Was anyone really looking out for the client? Are non-profits the new profit centers for lawyers?

Maybe in the end we have another example of the dangers of using “OPM.” No individual or for-profit enterprise paid a dime for this excess and waste; it all came out of “charity.”

The Robertsons paid for the suit via the Banbury Fund, which they control. As best I can tell, they exhausted most of the Fund’s assets on this suit, though they are being reimbursed under the settlement.
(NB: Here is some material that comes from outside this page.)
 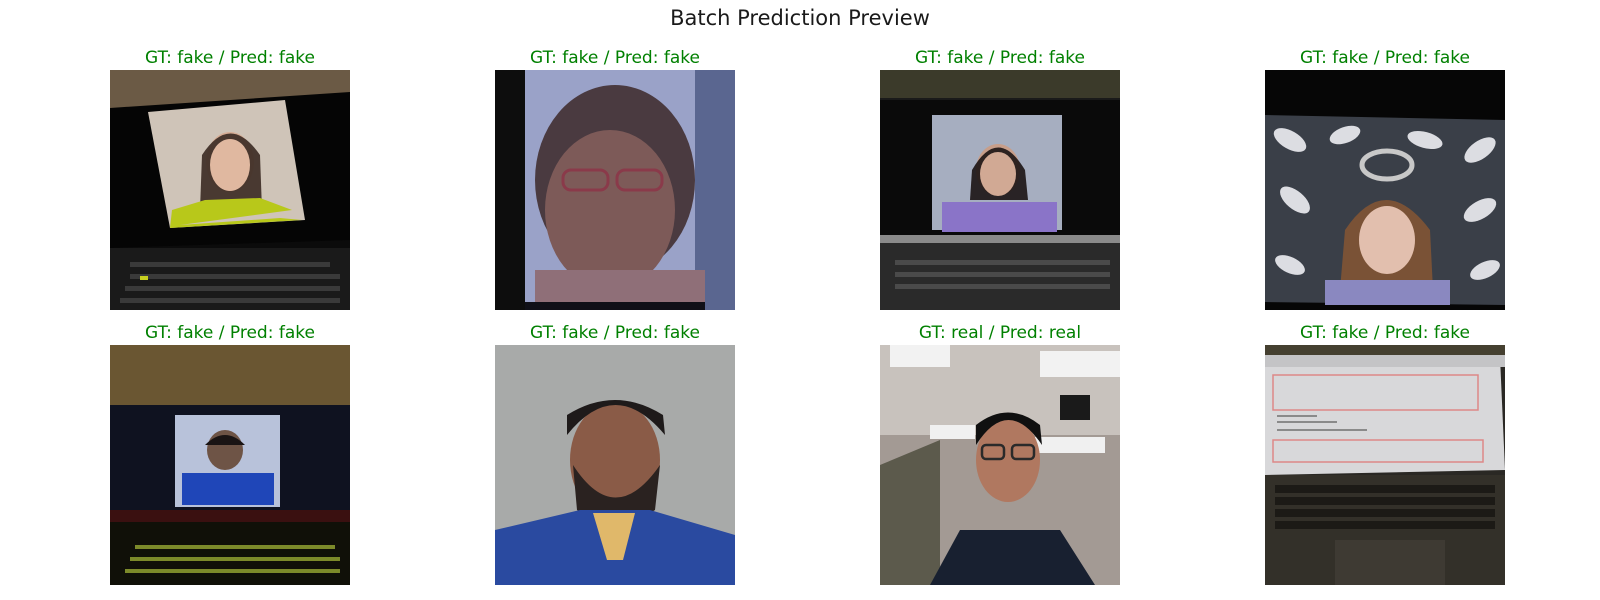 What do you see at coordinates (1385, 190) in the screenshot?
I see `panel-image-woman-leaves` at bounding box center [1385, 190].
Princeton paid for it out of their multi-billion-dollar endowment; as part of the settlement, the funds expended will be deducted from the Robertson Foundation as it is dissolved into Princeton’s general endowment.

So, there you have it. $80 million in litigation fees to move $50 million from one charity to another. Princeton President Shirley M. Tilghman called the whole case “a tragedy” because the legal fees could have been spent on education. I’d agree, except that I can’t help but wonder what steps Princeton could have taken to reign in their costs; you can’t blame the other side for everything.